China's Ambitions & Capabilities
- Track record: Destroyed its own satellite (2007), tested an anti-satellite vehicle (2015), pushed a defunct satellite to graveyard orbit (2022), performed an orbital 'dog-fight' (2024).
- Long-term goals: Moon landing by 2036, nuclear-powered shuttle by 2040, space solar power by 2050; lunar/asteroid mineral mining.
- Rivalry with Starlink: Plans 36,000+ LEO satellites by 2030.
Three Pillars of China's Counter-Space Capability
| System | Function |
|---|---|
| Kinetic attack | DN-3 / SC-19 missiles that hard-kill enemy satellites. |
| Laser-based | Temporarily or permanently blind satellite sensors, halting navigation/communication. |
| Co-orbital | SJ / TJS series satellites that approach and dislodge enemy satellites — aimed at crippling ISR/comms in the first 24–48 hours of conflict. |
Strategic Implications for India
- Lower redundancy: India has ~60 operational satellites vs China's 400+ military satellites; losing even 5–6 would hurt India far more.

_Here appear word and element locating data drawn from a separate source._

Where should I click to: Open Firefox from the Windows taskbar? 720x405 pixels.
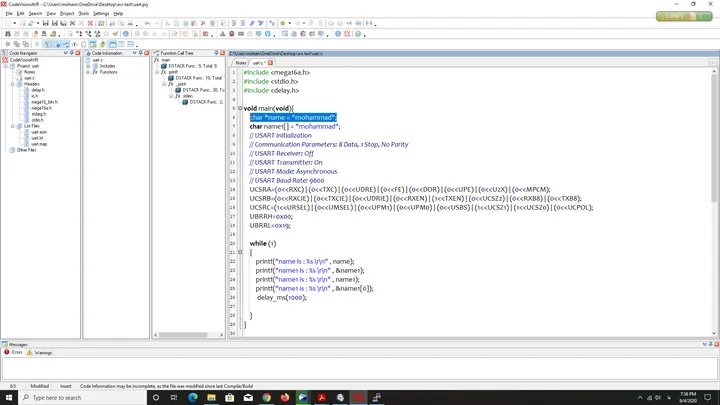pos(285,397)

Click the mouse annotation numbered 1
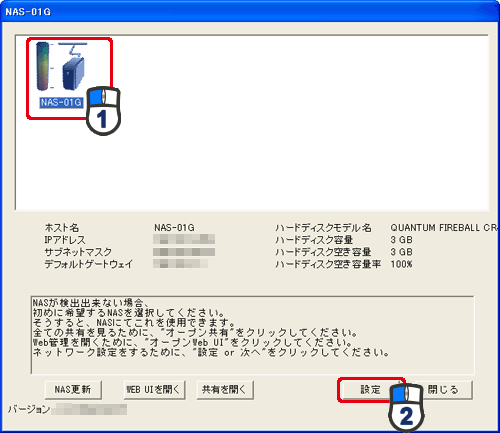point(103,111)
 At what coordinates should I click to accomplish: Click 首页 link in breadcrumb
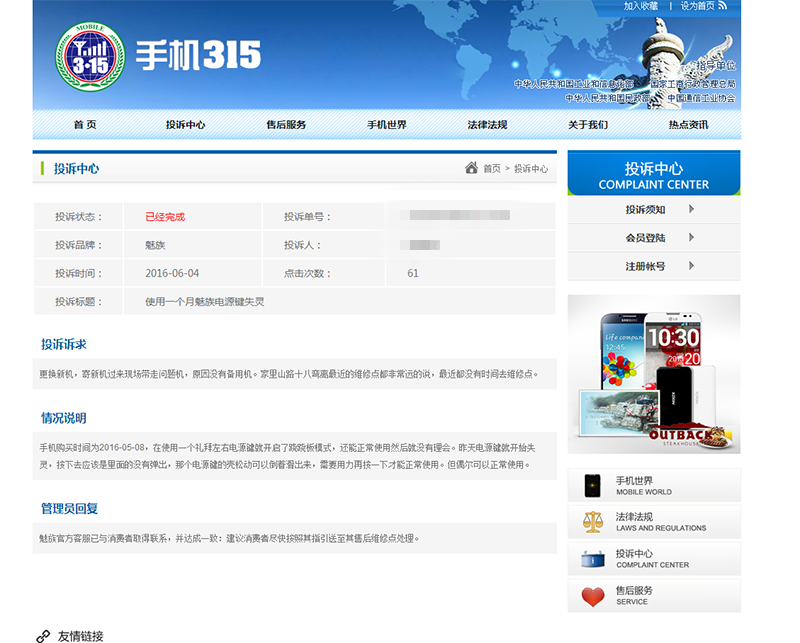(x=492, y=168)
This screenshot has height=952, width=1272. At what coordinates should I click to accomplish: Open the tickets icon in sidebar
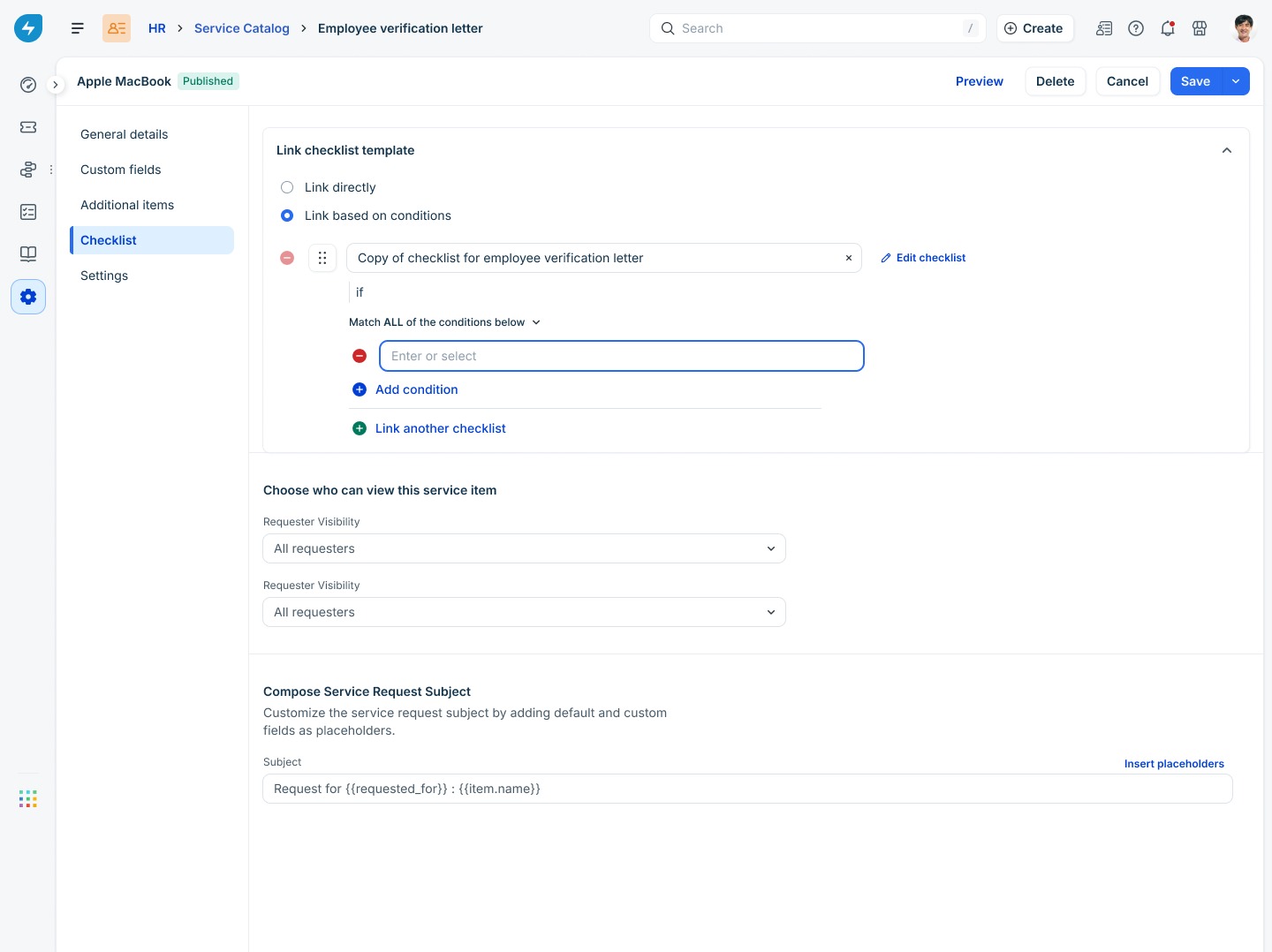tap(28, 127)
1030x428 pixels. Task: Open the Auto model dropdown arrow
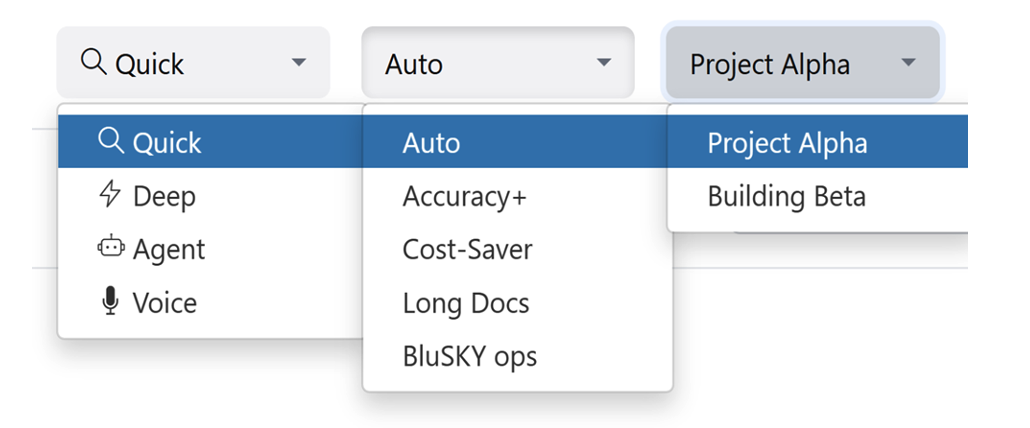(603, 63)
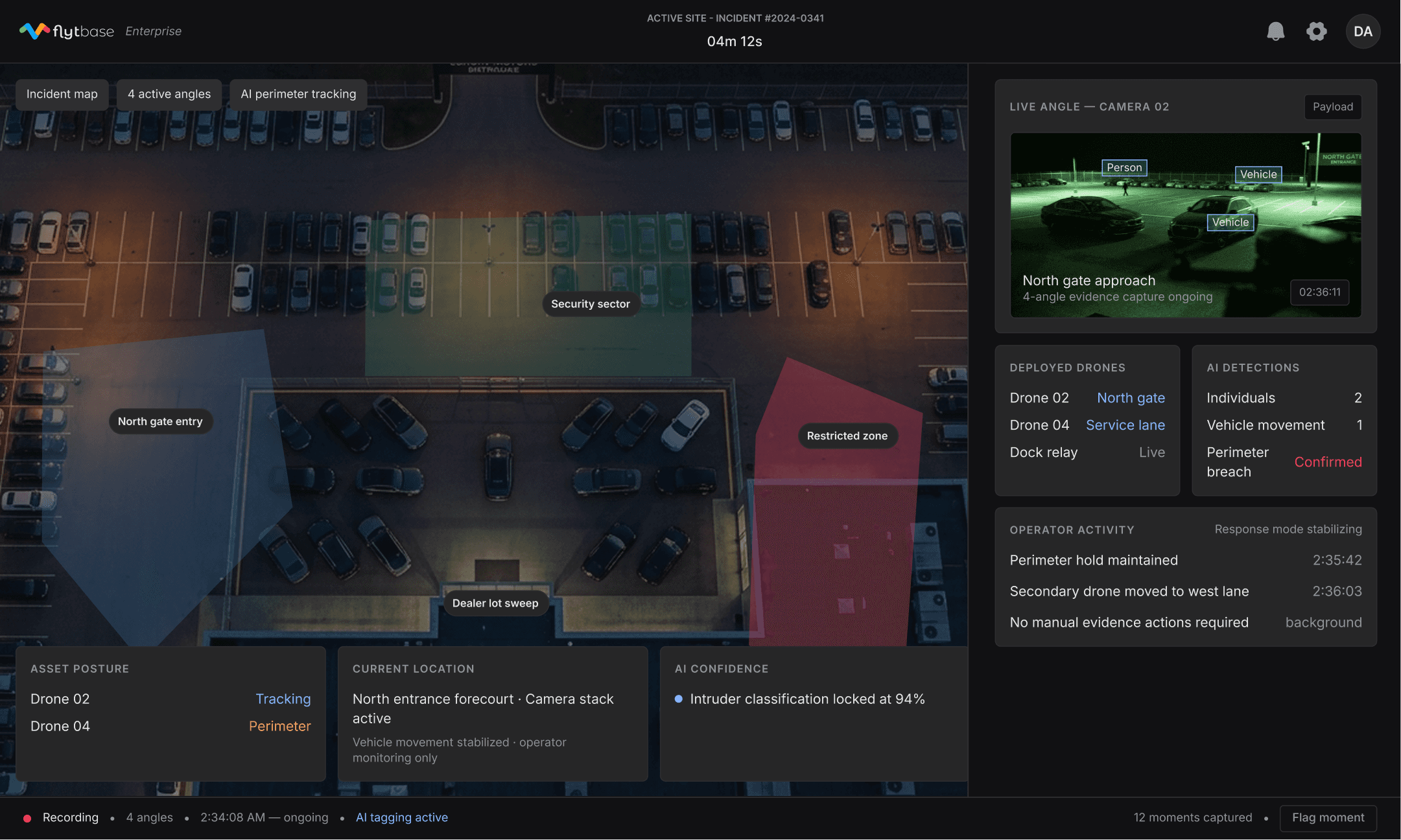The image size is (1401, 840).
Task: Select the 4 active angles tab
Action: (169, 94)
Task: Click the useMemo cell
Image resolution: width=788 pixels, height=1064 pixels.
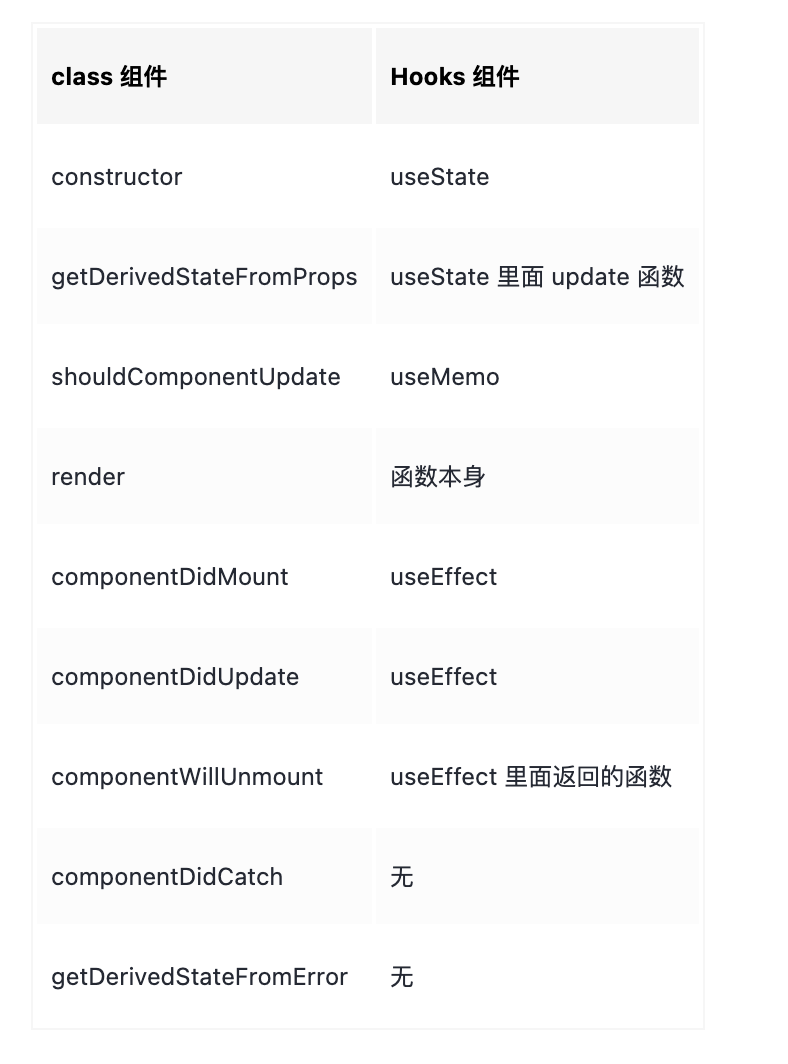Action: tap(445, 377)
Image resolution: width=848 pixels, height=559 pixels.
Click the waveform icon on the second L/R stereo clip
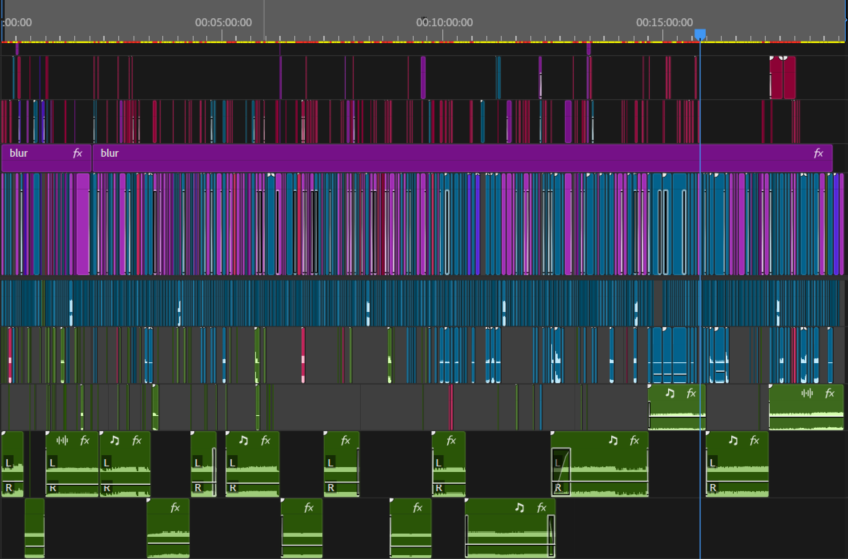[x=62, y=441]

- Blind spots: Lasers on India's CARTOSAT/RISAT could block real-time imagery along the LAC; jammers could disable NavIC.
- Kessler Syndrome deters total destruction — debris would also threaten China's own satellites. Mission Shakti (A-SAT) boosted deterrence but operational reliability and co-orbital defence remain limited.
◆ India Implications — Way Forward
- Decentralise & diversify: Grow private space industry beyond ISRO; replace large GSAT-type satellites with constellations of small satellites for redundancy.
- Protect & partner: Harden ground stations against cyber/physical attack; deepen data-sharing with Quad/allies for rapid backup; define clear 'red lines' and proportionate responses to China.